Komisi II DPR RI memberikan tanggapan terhadap izin pelaksanaan rapat dan kegiatan pemerintahan di hotel, dengan menekankan perlunya penerapan standar biaya dan petunjuk teknis yang jelas.

Ketua Komisi II DPR RI, Rifqinizamy Karsayuda, menyampaikan bahwa aturan ini sangat penting untuk menjaga efisiensi anggaran negara. Menurutnya, implementasi aturan tersebut harus menyeluruh di semua tingkatan pemerintahan, mulai dari kementerian, lembaga, hingga pemerintah daerah. Rifqi juga menekankan bahwa penggunaan hotel dan restoran untuk rapat harus diprioritaskan hanya jika agenda tersebut dianggap penting dan berskala besar, sementara kegiatan yang kurang signifikan sebaiknya tetap dilaksanakan di kantor.

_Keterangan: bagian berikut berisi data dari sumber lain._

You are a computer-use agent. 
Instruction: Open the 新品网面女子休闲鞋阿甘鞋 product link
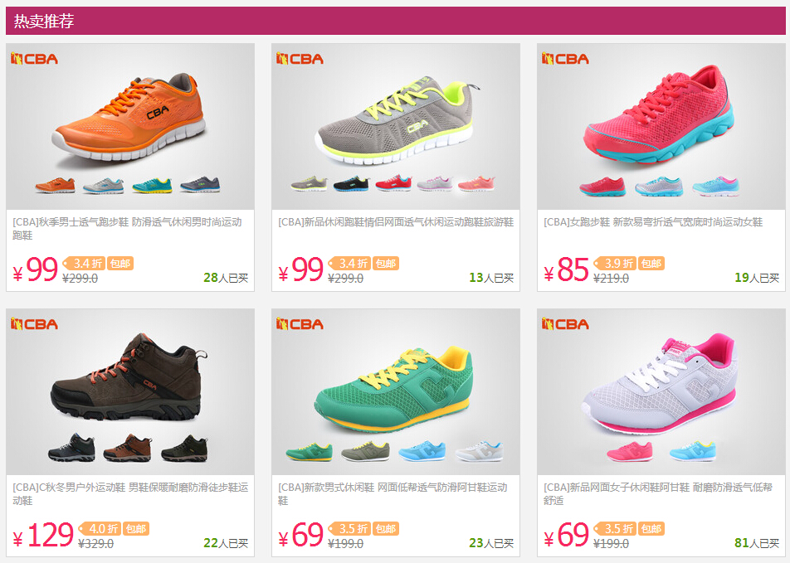click(658, 494)
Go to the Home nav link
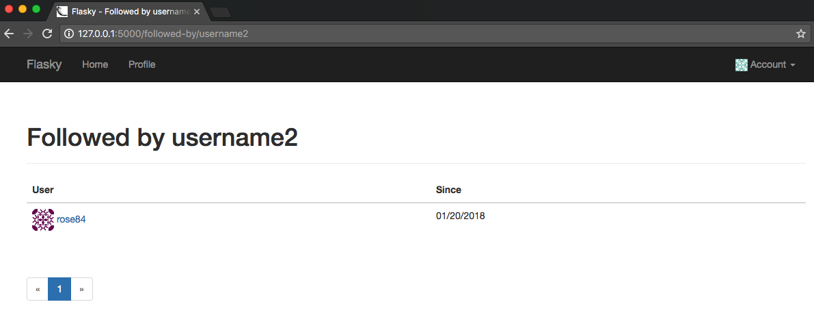This screenshot has width=814, height=326. coord(95,64)
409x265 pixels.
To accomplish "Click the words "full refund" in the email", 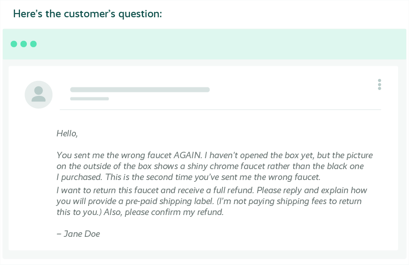I will pyautogui.click(x=233, y=190).
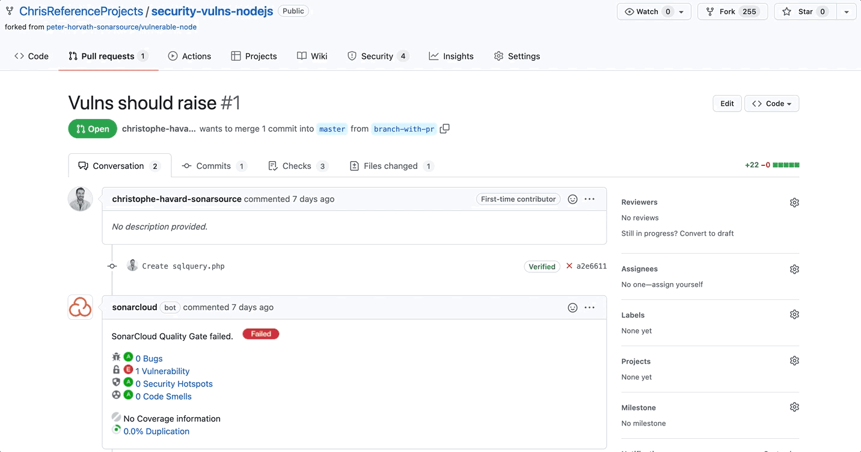Open the sonarcloud comment kebab menu
Screen dimensions: 861x452
(x=590, y=307)
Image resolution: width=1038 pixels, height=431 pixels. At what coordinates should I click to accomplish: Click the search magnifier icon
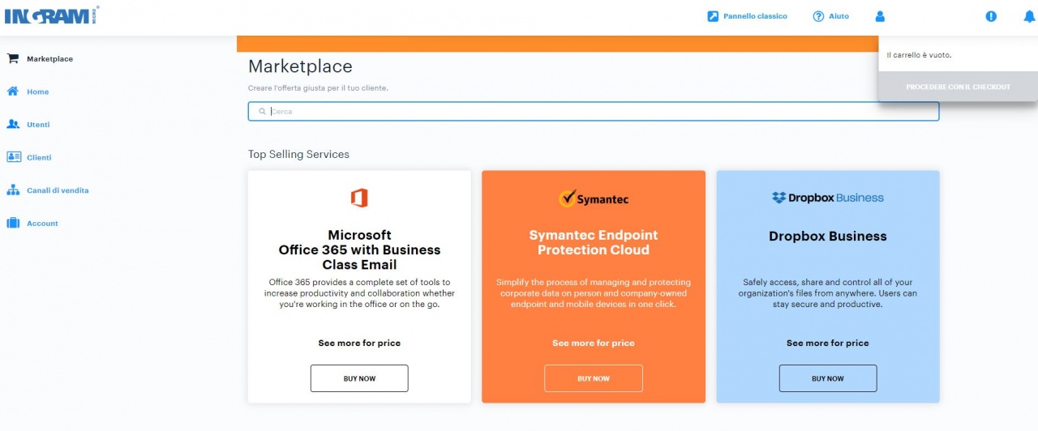(x=262, y=112)
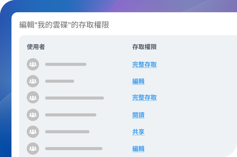Click the 共享 permission link
The height and width of the screenshot is (157, 237).
pos(138,132)
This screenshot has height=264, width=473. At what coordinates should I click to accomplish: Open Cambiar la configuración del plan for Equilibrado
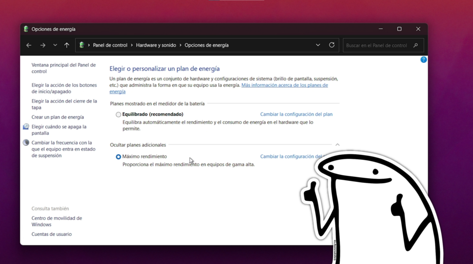click(296, 114)
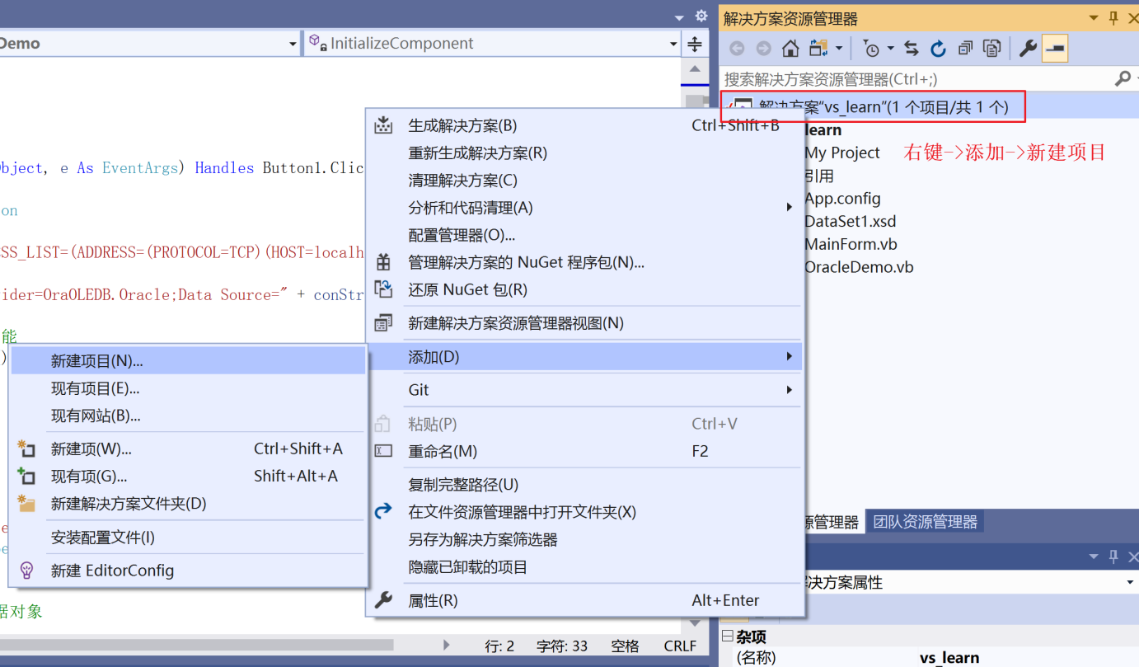Toggle the Switch Views icon
This screenshot has height=667, width=1139.
pos(819,48)
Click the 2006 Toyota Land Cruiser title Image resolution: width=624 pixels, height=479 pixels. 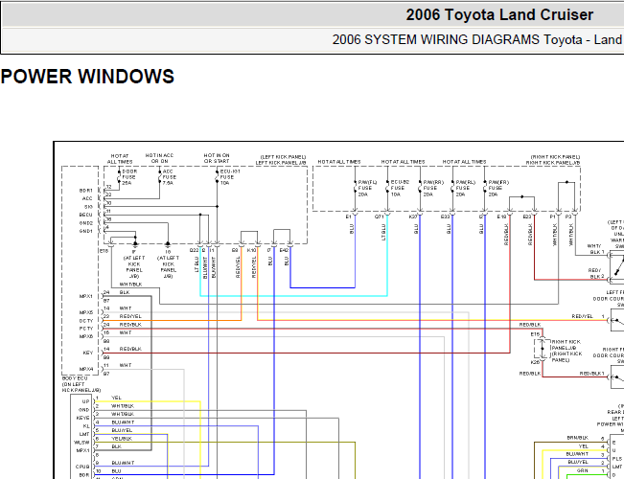coord(499,14)
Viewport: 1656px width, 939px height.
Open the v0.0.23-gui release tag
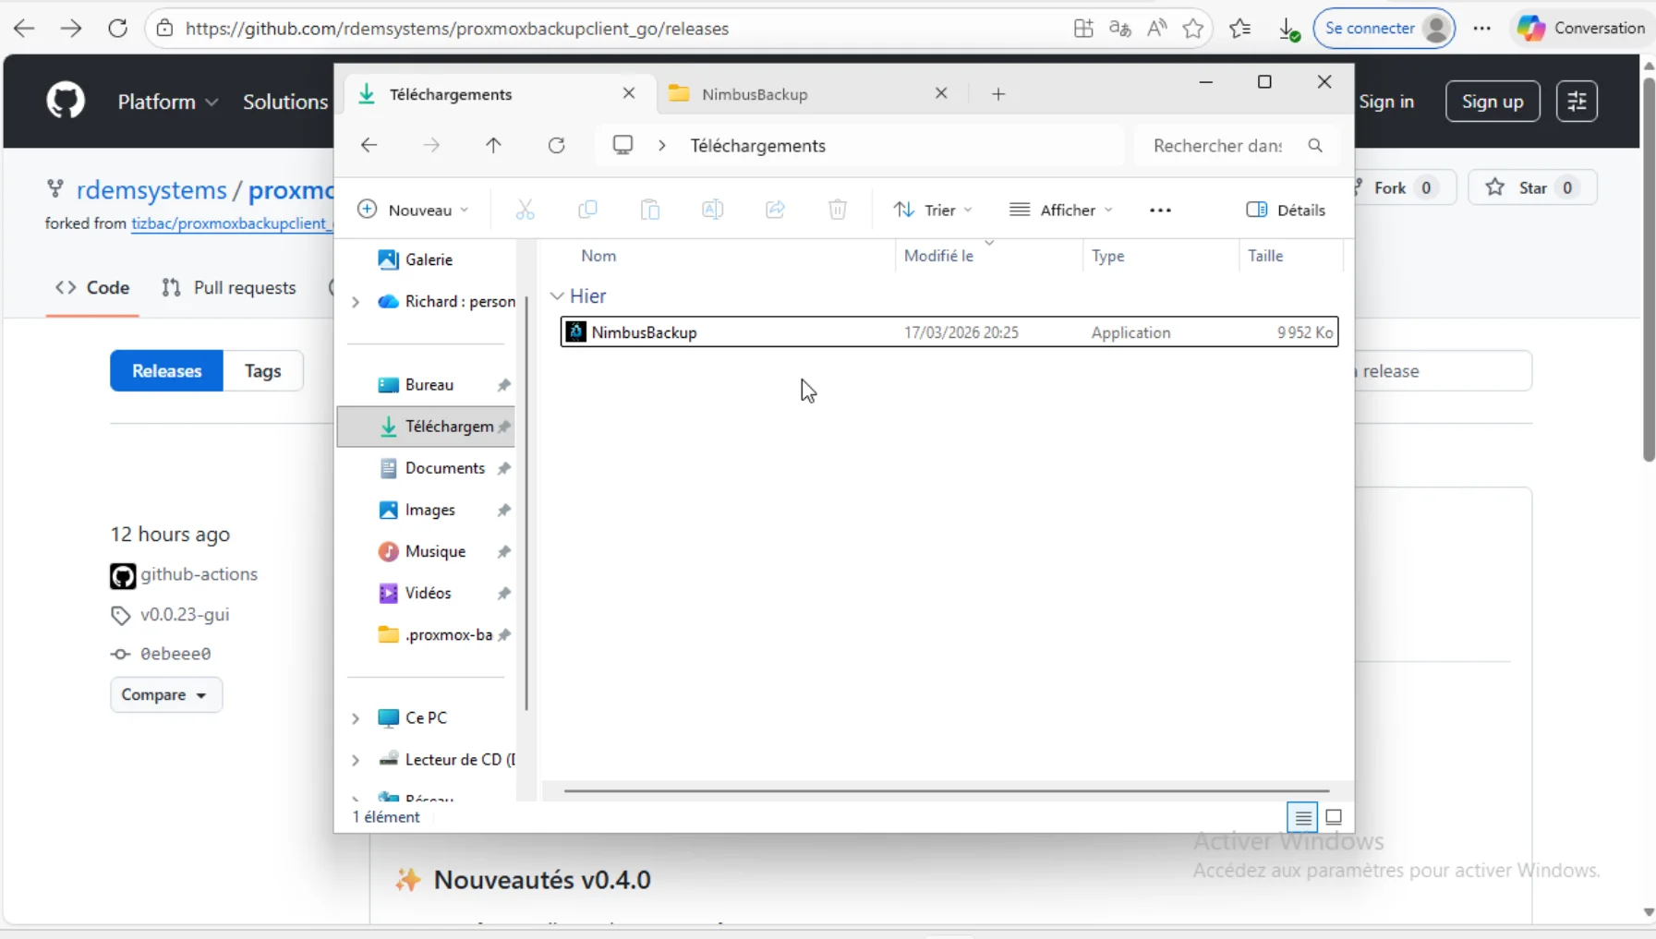click(x=184, y=614)
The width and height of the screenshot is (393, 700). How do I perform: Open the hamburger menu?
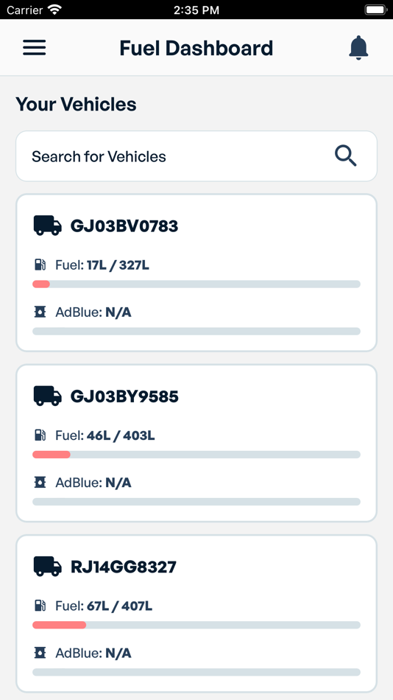coord(35,48)
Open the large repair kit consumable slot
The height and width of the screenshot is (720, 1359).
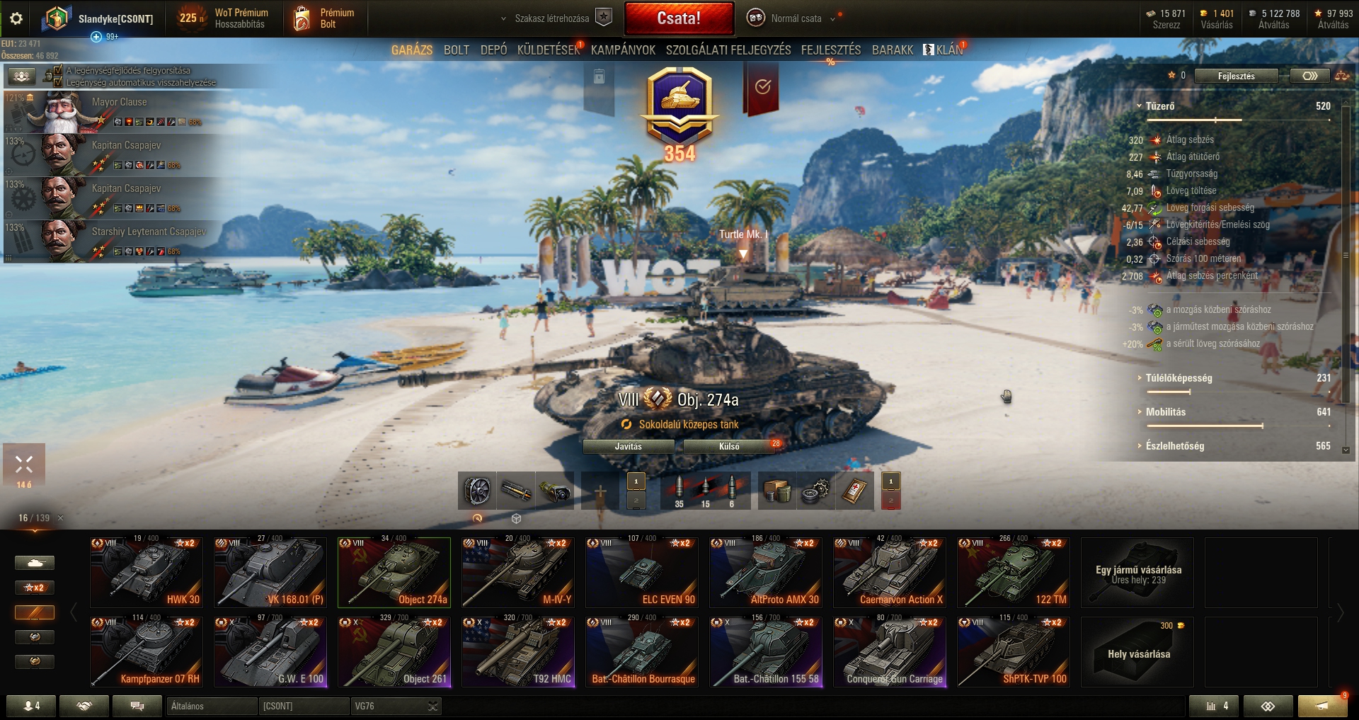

Pihaknya juga menyoroti dampak kebijakan efisiensi anggaran terhadap industri perhotelan dan restoran, khususnya sektor meeting, incentive, convention, and event (MICE). Rifqi menyambut baik langkah Kementerian Dalam Negeri yang kembali memperbolehkan pemerintah daerah mengadakan rapat di hotel dan restoran, asalkan tetap memperhatikan prinsip efisiensi dan efektivitas anggaran.

"Kita sambut positif, sepanjang kemudian semangatnya tetap dalam efisiensi dan efektifitas anggaran itu sendiri dan bisa dipertanggungjawabkan secara baik dan akuntabel," ujarnya.

Rifqi juga menekankan peran penting kepala daerah sebagai penanggung jawab dalam pengelolaan anggaran. Sekretaris daerah diharapkan dapat secara selektif menentukan agenda pemerintahan yang sesuai untuk dilaksanakan di hotel atau restoran.

Sebelumnya, Menteri Dalam Negeri Tito Karnavian telah memberikan izin kepada pemerintah daerah untuk kembali menyelenggarakan kegiatan dan rapat di hotel serta restoran. Keputusan ini didasari oleh pertimbangan bahwa sektor perhotelan dan restoran sangat bergantung pada agenda MICE. Dengan menghidupkan kembali kegiatan rapat di hotel dan restoran, diharapkan dapat membantu memulihkan perekonomian sektor tersebut, yang memiliki dampak signifikan terhadap lapangan kerja dan rantai pasok makanan dan minuman.